Wild game also calls for different cooking techniques since wild animals tend to be leaner and older than their farm-raised counterparts. It has to be properly aged and marinated to reduce its telltale gamey flavor.

Stew is a good way to prepare game because the long cooking times and broth result in tender, moist meat. Here are some ferociously tasty recipes for stews using several different species of wild game:

Wild Boar Stew with Mushrooms

Wild Boar Stew with Mushroom and Red Wine

  • 3 pounds wild boar mini roast
  • 2 ounces Italian pancetta, finely sliced
  • 12 ounces white mushrooms
  • ½ pound dried porcini mushrooms
  • 1 white onion
  • 1 carrot
  • 2 cloves garlic
  • 3 tablespoons extra virgin olive oil
  • 2 tablespoons unsalted butter
  • 1 teaspoon cornstarch
  • 1 bottle good quality red wine
  • 4 leaves fresh sage
  • 1 sprig fresh rosemary
  • 1 tablespoon double-concentrated tomato paste
  • 1 teaspoon paprika
  • 1 teaspoon yellow mustard seeds
  • 1 cinnamon stick
  • 3 juniper berries
  • 2 cloves
  • 1 teaspoon ground pepper
  • Salt to taste

Marinating the roast beforehand can remove some of the gamey taste and also tenderize the meat. Here’s a popular method: Submerge the boar roast in wine (not the wine called for in the ingredients list) mixed with the same herbs and seasoning that will be used in the recipe. Let it sit for a day or two, then discard the marinade.

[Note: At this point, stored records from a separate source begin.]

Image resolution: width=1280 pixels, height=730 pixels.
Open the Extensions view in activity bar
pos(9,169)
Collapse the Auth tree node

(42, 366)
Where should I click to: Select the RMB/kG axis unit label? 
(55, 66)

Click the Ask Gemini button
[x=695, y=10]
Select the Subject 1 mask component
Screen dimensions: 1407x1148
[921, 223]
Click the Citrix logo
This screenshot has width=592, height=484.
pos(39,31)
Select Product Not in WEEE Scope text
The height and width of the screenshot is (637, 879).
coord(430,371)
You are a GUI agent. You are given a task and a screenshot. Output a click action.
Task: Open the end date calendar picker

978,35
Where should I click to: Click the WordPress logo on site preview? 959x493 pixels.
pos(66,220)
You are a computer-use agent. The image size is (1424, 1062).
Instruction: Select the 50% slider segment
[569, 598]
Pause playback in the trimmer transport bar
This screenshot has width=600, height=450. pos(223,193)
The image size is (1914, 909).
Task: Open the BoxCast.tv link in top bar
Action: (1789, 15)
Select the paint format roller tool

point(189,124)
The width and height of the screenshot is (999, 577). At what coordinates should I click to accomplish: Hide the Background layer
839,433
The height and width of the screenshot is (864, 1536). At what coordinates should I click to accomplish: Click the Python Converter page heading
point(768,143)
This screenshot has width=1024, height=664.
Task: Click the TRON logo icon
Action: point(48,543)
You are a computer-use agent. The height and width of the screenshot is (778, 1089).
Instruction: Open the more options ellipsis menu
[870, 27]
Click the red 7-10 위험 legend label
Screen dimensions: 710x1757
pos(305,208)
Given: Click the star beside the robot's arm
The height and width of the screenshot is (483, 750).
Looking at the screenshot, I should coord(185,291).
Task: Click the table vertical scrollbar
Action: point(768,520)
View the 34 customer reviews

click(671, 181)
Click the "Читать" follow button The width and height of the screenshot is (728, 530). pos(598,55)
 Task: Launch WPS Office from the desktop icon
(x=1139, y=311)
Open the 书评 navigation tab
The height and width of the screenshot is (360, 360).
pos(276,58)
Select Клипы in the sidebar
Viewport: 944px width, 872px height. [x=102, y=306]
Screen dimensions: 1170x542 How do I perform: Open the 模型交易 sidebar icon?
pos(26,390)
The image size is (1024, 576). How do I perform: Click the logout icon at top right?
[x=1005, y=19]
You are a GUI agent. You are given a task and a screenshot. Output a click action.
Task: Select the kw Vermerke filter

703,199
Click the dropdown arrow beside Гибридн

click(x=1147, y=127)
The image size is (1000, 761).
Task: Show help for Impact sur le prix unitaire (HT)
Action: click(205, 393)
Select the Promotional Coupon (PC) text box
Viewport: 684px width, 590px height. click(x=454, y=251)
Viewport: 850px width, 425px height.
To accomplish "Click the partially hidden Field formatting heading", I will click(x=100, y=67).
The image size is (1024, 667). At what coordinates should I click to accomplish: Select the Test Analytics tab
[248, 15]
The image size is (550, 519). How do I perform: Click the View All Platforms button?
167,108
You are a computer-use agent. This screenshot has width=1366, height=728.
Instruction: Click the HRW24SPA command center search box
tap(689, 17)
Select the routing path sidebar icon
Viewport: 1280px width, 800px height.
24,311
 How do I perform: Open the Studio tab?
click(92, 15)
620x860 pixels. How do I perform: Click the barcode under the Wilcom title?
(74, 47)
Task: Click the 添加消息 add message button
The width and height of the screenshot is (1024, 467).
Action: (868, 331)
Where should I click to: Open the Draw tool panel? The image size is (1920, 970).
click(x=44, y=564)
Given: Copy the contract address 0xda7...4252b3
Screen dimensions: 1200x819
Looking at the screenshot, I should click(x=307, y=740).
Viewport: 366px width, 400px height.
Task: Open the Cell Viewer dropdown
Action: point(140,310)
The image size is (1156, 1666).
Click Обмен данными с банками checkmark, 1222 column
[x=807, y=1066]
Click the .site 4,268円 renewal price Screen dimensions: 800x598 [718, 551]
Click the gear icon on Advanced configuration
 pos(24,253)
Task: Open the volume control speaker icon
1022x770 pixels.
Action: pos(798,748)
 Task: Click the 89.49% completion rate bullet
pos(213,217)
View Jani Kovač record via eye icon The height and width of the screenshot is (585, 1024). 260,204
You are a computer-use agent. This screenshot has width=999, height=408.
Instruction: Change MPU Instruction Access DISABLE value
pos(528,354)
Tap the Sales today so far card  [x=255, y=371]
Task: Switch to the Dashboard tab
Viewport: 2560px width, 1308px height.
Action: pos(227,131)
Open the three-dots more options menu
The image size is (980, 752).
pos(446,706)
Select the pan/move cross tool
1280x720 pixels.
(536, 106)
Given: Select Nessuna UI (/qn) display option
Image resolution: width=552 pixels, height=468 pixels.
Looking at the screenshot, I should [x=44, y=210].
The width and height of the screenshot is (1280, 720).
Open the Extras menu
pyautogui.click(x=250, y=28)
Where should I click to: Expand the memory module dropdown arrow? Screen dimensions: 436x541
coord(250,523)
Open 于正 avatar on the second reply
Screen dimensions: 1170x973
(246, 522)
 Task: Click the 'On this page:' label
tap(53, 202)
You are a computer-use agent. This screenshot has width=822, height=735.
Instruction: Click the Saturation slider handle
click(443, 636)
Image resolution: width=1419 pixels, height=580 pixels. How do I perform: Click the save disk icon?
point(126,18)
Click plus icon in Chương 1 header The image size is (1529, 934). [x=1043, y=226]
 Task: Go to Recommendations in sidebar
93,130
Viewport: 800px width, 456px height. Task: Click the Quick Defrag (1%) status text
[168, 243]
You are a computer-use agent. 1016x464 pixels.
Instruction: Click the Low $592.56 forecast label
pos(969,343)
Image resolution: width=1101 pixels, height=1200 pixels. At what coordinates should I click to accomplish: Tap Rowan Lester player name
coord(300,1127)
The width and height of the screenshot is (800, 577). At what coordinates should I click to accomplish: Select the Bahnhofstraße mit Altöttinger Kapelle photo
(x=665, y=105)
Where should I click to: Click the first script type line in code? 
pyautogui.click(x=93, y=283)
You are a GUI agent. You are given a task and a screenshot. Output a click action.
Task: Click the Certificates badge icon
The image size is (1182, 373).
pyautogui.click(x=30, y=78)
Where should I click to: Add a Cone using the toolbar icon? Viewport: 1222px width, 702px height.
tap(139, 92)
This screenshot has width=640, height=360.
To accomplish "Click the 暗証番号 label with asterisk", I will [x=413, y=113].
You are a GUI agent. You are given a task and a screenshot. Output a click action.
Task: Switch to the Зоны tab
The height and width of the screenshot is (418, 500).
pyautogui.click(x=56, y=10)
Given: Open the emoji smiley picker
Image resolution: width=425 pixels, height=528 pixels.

Mince the pancetta, place into a heavy pot and cook over low heat. Add a tablespoon of olive oil, mustard seeds, cloves, cinnamon stick, paprika, sage leaves and juniper berries (or use a little extra rosemary and a few drops of lemon if you don’t have juniper berries).

As the pancetta renders, coarsely cut the carrot and onion and peel and crush one of the garlic cloves. Add to the pot. When the onion becomes translucent, add the tomato paste and stir for a couple of minutes. Set the mixture aside in a bowl.

Cut the meat into 1-inch pieces. Add a couple of tablespoons of olive oil to the pot and sear the meat, several pieces at a time, until golden on all sides, then add the vegetables and submerge in more red wine. Turn the heat to high for a few minutes to heat the wine (if it doesn’t start boiling, that’s fine), then reduce the heat to low and cook for 3 hours.

Submerge the dried porcini mushrooms in a cup of warm water. Clean the white mushrooms, quarter and sauté them in a pan with 2 tablespoons of melted butter and the second garlic clove, peeled and crushed. Stir fry the mushrooms over high heat for a few minutes, and then mince the porcini (don’t discard the water!). Finally, add the minced porcini to the pan and continue cooking until the porcini juices are mostly evaporated.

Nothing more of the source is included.